When you understand your audience, you better understand the designed product. Solutions to potential roadblocks become clearer, and as a designer you get better at thinking on your feet should such a situation arise.

2) Accessibility

 Say it with me: the internet is for everyone. According to W.H.O., more than one billion people around the world experience some form of disability (about 15% worldwide). Your product must be accessible to all. Accessibility in design is crucial to a successful interface, and grows more important with every passing day.

As a designer, ask yourself the following questions:

  • Are your interactive elements (such as Calls to Actions, text links, links inside text blocks, etc.) designed to clearly indicate such? Or have an established pattern that users can easily understand as interaction?
  • On the web, do your interactive elements have clear hover and tap states?
  • Are your layouts clear? Do they have a clear hierarchy that users can understand has a beginning, middle, and end?
  • Does your text, or important graphical elements necessary for understanding, meet the appropriate contrast for legibility by those with color blindness or vision impairment?

 

Although accessibility does not rest solely on the backs of designers—an entire novel can be written about the entire team’s efforts to meet accessibility standards—it is the designer who provides the backbone of an accessible product. If you consider these important pieces, your design will be miles ahead of your peers, and you’ll reach people who may not have had access to your product prior.

3) Code

Imagine a print designer for a minute (shouldn’t be hard, 1990s nostalgia is in nowadays). When designing a brochure or magazine, there may be specific things the designer wants that are achieved in the printing process like a particular paper stock or specific spot colors. These are things a print designer must have knowledge of to communicate to the printer more effectively and reduce reprints or corrections. A print designer cannot just send a PDF to the printer and let them figure it out.
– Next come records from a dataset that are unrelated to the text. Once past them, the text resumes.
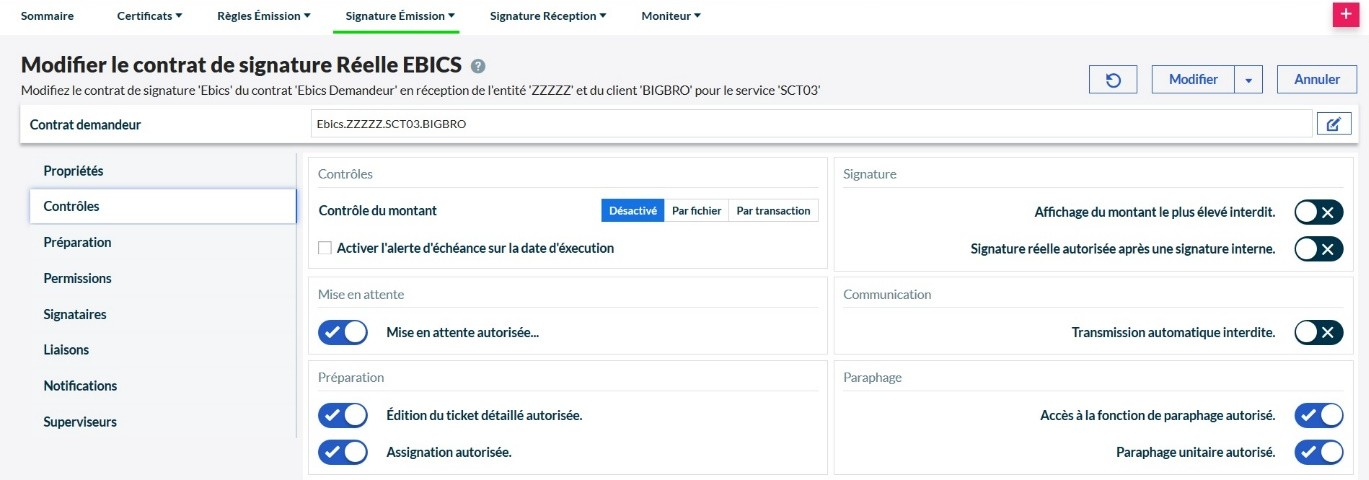This screenshot has width=1369, height=480.
Task: Click the help question mark icon
Action: [478, 66]
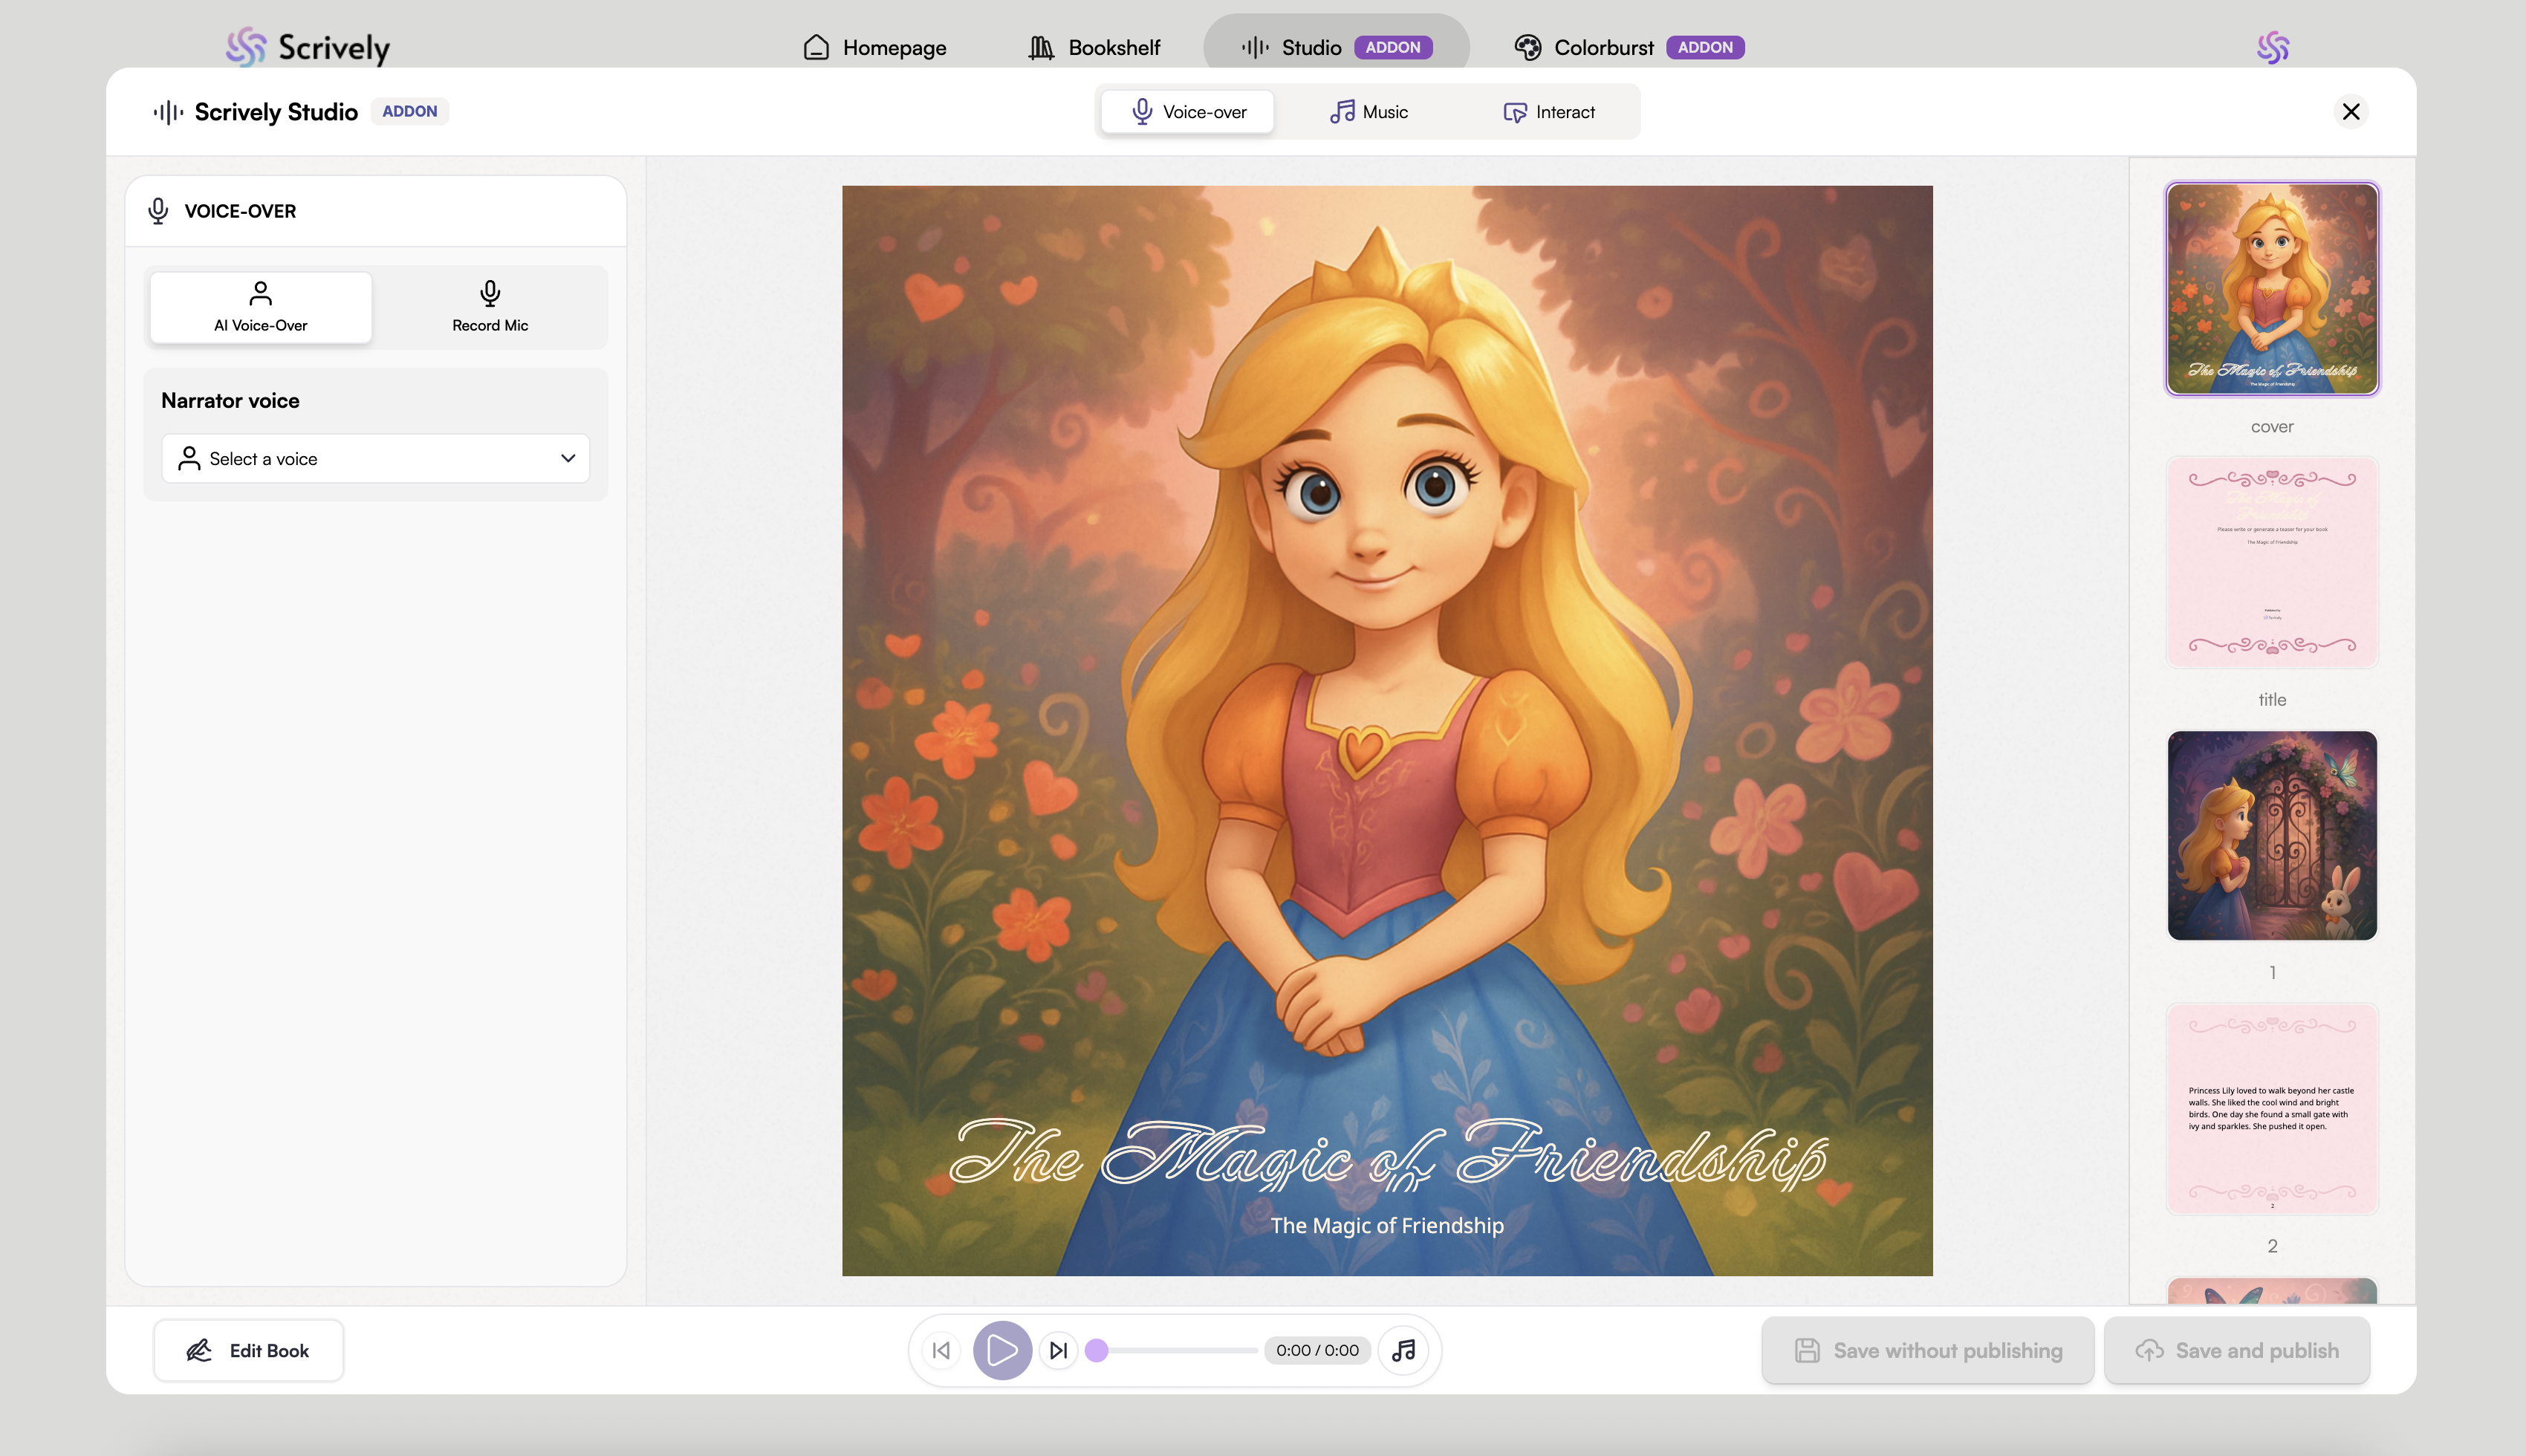2526x1456 pixels.
Task: Click the music note icon in player
Action: (x=1404, y=1350)
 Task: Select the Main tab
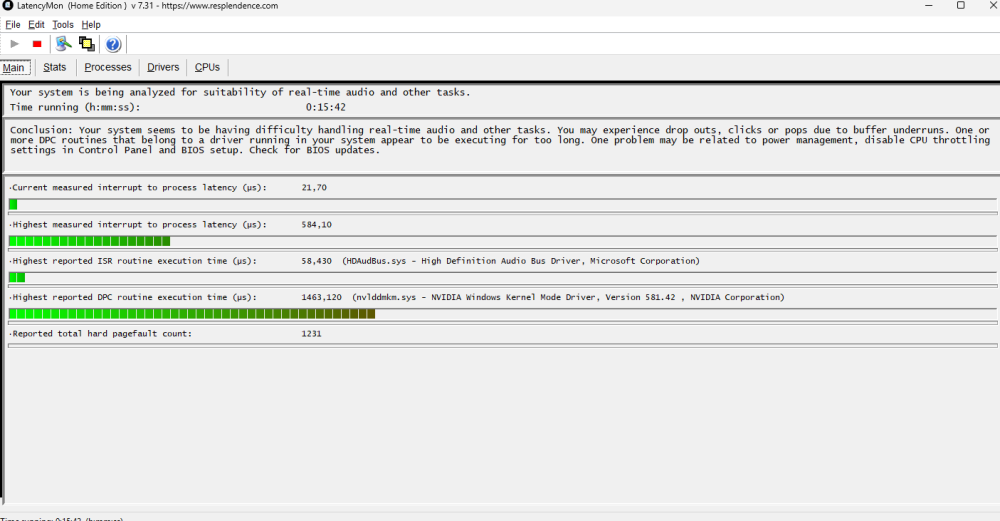pyautogui.click(x=14, y=68)
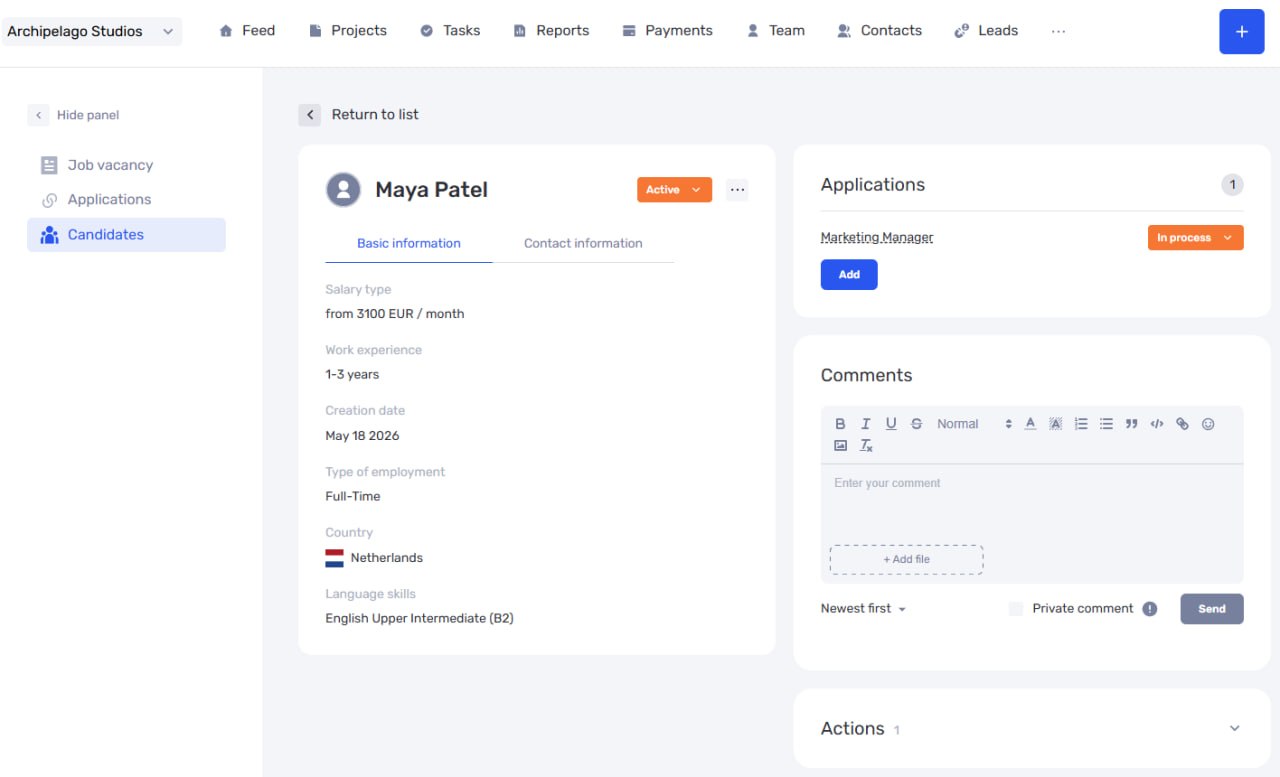Open the Reports menu
This screenshot has height=777, width=1280.
[x=551, y=31]
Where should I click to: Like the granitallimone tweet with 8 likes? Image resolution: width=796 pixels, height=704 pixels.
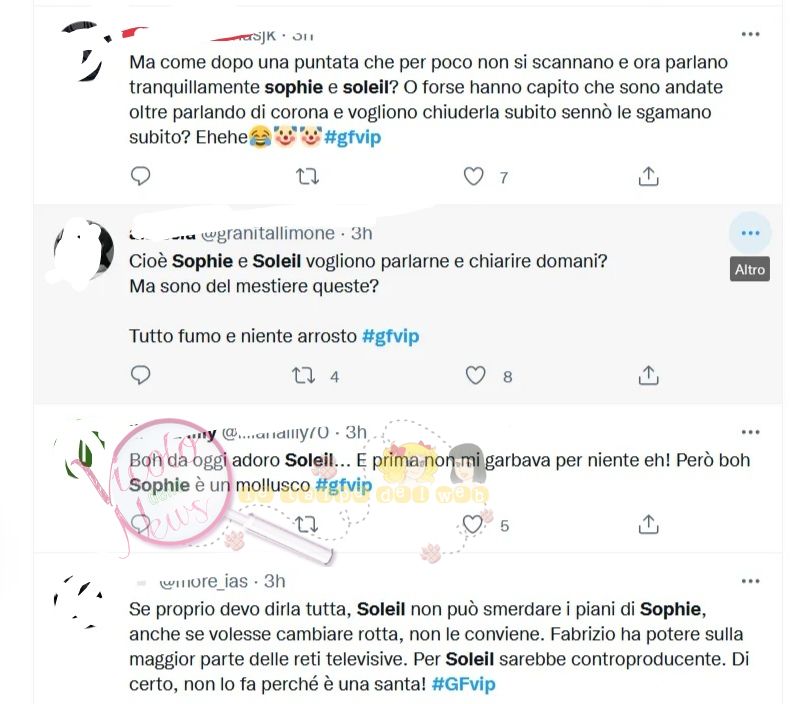point(476,376)
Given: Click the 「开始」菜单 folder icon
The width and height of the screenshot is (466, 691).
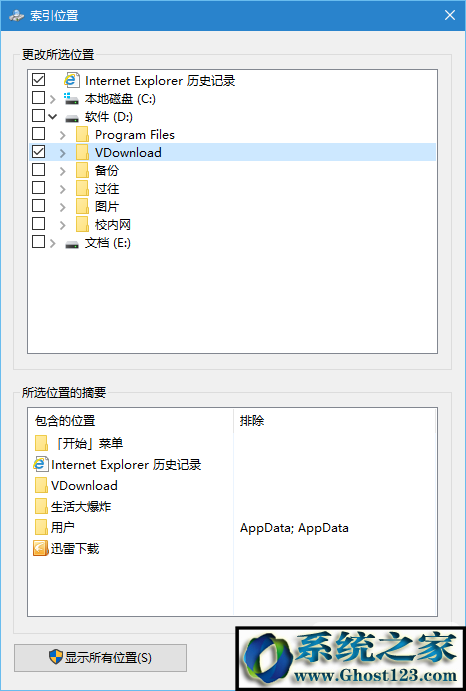Looking at the screenshot, I should (x=41, y=443).
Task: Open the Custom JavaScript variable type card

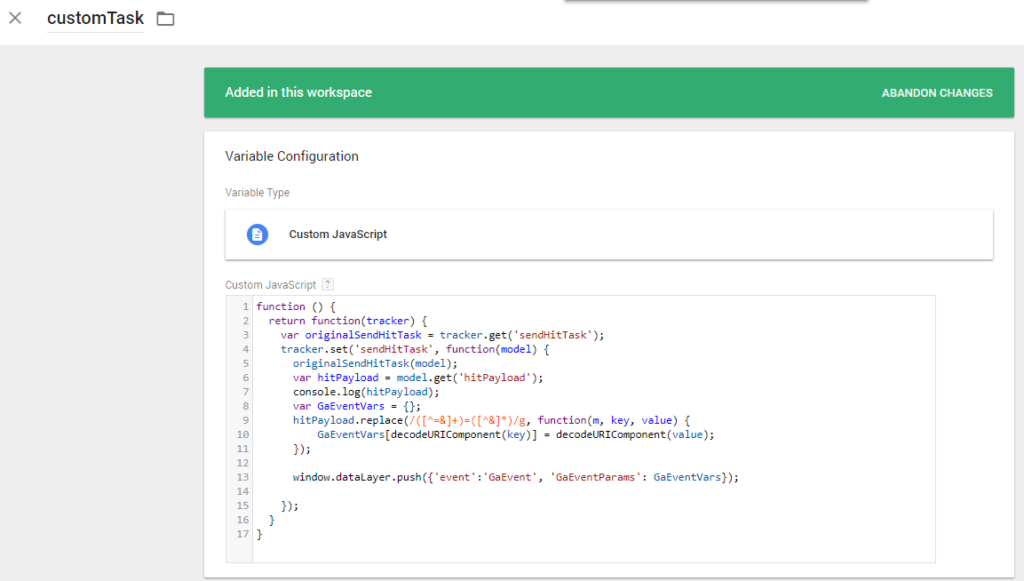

Digital is the same thing. Just replace “printer” with “developer”.

In an increasingly digital landscape, all designed products require a system, and everything designed is a living breathing thing. The artboards you mock up in Sketch or Framer or XD or Figma don’t exist frozen in carbonite. They are blueprints for the product that will eventually have a pulse.

I still see lots of designers out there that not only don’t know code, but they almost seem proud of not trying to grasp it. To me, that is a very dangerous train of thought.

Code is not the future. It’s not even the present. It’s the past. It’s the norm. It’s been the norm for well over 25 years now. Everything you make — even the visual identity of a product’s brand — will touch code at some point. Don’t ignore it. Don’t run from it. Add this tool to your toolbox.

Let me be clear: I am not saying designers need to be proficient in front-end code. But understanding front-end code is extremely beneficial to a designer. Having the knowledge of how Javascript works, or how a particular javascript library (React, Vue, et al) works, as well as any limitations that may be forced upon them due to scope, will do wonders for how a designer makes the elements of the product they are designing, as well as how they communicate it to the developer they work with.

Dream big. Try things out. Follow the rules, then break them, then fix them using the rules again. Know your audience, know your product, and make your product universal, and you will always be ahead, no matter how much the design world evolves.